**EXERCISE PROMPT**
Could you copy each line of the entries that contains "value"?

Stored data:

========================================

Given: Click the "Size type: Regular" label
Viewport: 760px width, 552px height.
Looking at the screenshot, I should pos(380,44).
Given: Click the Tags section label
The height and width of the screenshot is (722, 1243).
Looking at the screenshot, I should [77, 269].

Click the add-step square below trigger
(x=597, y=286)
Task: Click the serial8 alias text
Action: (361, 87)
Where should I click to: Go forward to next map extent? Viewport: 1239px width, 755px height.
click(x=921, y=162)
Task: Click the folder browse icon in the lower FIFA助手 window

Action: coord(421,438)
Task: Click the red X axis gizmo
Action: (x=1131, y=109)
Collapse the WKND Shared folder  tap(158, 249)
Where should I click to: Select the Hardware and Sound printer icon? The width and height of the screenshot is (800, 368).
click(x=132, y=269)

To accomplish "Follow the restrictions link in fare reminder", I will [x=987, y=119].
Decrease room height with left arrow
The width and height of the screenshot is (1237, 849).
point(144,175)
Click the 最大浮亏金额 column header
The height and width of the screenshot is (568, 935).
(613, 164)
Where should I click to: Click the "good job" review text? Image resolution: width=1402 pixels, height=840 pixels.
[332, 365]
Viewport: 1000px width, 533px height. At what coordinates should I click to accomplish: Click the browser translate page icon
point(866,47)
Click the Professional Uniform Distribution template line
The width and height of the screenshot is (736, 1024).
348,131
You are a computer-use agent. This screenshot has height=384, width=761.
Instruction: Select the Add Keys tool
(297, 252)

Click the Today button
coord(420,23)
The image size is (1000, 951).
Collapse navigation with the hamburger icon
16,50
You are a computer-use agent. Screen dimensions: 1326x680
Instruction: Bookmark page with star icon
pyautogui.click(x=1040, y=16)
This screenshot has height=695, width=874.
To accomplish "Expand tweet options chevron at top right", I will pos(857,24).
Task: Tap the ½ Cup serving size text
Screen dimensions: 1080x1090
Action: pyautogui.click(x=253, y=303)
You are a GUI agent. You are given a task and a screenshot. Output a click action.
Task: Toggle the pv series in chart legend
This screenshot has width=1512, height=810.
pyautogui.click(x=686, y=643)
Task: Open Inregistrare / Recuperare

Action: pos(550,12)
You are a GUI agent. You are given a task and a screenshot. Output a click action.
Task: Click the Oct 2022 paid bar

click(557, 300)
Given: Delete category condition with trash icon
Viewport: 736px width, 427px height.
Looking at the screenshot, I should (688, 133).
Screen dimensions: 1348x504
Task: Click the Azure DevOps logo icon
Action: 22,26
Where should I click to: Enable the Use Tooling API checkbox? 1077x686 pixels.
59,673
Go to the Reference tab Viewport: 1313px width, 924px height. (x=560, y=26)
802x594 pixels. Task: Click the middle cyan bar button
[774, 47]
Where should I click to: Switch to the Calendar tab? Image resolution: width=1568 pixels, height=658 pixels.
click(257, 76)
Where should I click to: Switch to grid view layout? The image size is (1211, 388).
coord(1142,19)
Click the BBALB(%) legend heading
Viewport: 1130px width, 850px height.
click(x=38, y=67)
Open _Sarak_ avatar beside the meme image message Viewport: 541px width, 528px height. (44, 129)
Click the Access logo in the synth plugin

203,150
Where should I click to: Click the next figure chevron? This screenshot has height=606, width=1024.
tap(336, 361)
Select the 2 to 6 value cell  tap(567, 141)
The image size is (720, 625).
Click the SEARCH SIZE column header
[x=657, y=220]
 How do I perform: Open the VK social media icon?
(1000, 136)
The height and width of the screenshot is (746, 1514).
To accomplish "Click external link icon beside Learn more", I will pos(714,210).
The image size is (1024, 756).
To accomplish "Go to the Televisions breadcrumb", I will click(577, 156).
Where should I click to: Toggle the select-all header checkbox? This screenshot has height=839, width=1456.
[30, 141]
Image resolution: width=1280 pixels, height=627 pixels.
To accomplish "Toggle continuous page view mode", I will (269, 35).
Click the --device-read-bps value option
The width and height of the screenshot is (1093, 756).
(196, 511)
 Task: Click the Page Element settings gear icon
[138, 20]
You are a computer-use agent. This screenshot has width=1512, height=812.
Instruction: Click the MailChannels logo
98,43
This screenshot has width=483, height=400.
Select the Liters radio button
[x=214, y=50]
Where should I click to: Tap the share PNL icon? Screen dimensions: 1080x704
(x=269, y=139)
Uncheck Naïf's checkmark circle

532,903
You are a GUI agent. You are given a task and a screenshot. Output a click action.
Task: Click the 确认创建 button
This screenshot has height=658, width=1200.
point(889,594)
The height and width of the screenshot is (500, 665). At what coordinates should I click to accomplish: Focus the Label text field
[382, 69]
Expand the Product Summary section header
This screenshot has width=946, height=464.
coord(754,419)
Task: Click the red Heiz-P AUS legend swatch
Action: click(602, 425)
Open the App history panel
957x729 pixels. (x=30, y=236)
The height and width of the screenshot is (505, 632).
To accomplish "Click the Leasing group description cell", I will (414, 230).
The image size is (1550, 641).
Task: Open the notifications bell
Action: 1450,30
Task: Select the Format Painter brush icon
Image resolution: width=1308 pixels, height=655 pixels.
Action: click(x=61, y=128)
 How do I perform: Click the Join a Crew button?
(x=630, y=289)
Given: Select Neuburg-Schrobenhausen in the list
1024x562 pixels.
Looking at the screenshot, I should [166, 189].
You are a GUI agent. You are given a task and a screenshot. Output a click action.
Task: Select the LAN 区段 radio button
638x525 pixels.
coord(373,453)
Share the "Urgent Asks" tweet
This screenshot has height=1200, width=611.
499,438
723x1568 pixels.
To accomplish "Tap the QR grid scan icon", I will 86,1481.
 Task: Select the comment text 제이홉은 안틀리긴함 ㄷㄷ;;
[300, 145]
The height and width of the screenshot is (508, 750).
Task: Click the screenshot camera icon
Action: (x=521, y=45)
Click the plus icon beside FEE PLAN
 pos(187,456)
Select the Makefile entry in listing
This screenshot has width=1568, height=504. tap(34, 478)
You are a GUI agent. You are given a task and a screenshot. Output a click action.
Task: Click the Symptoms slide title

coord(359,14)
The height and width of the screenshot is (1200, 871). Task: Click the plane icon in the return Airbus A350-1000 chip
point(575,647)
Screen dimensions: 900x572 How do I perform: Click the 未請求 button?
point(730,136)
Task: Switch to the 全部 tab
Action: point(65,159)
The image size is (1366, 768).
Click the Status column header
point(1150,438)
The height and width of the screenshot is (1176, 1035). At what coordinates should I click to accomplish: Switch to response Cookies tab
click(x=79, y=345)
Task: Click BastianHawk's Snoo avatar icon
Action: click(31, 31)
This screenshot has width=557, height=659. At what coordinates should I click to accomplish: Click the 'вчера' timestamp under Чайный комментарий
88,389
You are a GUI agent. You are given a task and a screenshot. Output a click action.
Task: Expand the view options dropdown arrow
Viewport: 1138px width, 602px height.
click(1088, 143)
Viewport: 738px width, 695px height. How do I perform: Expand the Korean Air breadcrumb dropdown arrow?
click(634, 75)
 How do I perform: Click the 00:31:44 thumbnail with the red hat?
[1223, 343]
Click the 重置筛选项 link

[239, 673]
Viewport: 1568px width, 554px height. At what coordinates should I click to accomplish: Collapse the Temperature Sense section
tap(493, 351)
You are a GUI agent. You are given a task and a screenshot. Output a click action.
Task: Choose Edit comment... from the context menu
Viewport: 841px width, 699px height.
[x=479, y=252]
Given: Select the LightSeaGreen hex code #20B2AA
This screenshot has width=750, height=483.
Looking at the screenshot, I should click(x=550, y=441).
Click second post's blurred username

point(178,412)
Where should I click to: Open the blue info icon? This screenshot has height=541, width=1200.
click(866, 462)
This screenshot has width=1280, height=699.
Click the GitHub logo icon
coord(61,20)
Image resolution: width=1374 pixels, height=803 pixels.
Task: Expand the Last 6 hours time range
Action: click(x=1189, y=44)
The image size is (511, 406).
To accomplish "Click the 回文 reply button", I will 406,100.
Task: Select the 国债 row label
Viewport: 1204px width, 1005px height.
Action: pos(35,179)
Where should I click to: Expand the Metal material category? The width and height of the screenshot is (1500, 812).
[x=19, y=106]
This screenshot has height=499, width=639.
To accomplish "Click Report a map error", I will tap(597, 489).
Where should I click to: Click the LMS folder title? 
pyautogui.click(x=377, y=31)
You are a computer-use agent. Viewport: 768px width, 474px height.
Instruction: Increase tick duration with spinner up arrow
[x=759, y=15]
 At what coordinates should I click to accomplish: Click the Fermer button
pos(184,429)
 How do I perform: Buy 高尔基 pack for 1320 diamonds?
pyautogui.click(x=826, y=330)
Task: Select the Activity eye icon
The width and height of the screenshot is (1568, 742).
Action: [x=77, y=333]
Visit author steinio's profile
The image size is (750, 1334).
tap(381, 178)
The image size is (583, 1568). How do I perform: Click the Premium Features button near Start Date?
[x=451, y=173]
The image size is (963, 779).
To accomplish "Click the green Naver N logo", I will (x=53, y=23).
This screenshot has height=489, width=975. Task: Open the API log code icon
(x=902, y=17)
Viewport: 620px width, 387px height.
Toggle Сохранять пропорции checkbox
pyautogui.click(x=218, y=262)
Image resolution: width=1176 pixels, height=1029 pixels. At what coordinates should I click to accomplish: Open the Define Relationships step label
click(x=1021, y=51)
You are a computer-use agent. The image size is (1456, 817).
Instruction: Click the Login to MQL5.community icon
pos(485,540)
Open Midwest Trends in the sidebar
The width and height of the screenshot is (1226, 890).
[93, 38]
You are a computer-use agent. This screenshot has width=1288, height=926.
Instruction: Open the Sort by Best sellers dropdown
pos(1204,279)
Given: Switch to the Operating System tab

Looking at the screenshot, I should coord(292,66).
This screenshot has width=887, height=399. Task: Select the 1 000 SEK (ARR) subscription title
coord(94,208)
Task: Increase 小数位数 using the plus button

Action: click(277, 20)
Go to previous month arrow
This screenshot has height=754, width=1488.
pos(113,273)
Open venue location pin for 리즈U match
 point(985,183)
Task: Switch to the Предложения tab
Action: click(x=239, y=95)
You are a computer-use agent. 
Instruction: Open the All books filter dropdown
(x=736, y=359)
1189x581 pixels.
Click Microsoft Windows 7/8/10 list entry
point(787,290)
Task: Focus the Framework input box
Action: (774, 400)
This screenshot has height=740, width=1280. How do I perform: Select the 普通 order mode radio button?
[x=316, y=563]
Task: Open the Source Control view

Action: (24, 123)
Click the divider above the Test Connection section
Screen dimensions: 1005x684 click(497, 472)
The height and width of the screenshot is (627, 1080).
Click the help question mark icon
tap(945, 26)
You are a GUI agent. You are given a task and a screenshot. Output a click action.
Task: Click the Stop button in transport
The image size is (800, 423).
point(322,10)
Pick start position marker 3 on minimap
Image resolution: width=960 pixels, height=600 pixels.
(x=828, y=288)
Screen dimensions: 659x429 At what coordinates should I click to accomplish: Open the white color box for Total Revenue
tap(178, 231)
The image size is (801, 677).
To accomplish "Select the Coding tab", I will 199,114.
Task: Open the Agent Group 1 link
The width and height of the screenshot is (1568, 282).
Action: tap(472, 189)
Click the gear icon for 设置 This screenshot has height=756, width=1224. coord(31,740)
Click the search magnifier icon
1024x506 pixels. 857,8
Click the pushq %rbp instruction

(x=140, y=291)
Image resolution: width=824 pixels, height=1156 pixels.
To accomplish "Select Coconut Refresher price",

========================================

**TASK SOLUTION**
Select the 2 to 6 value cell  tap(567, 141)
Click the --device-read-bps value option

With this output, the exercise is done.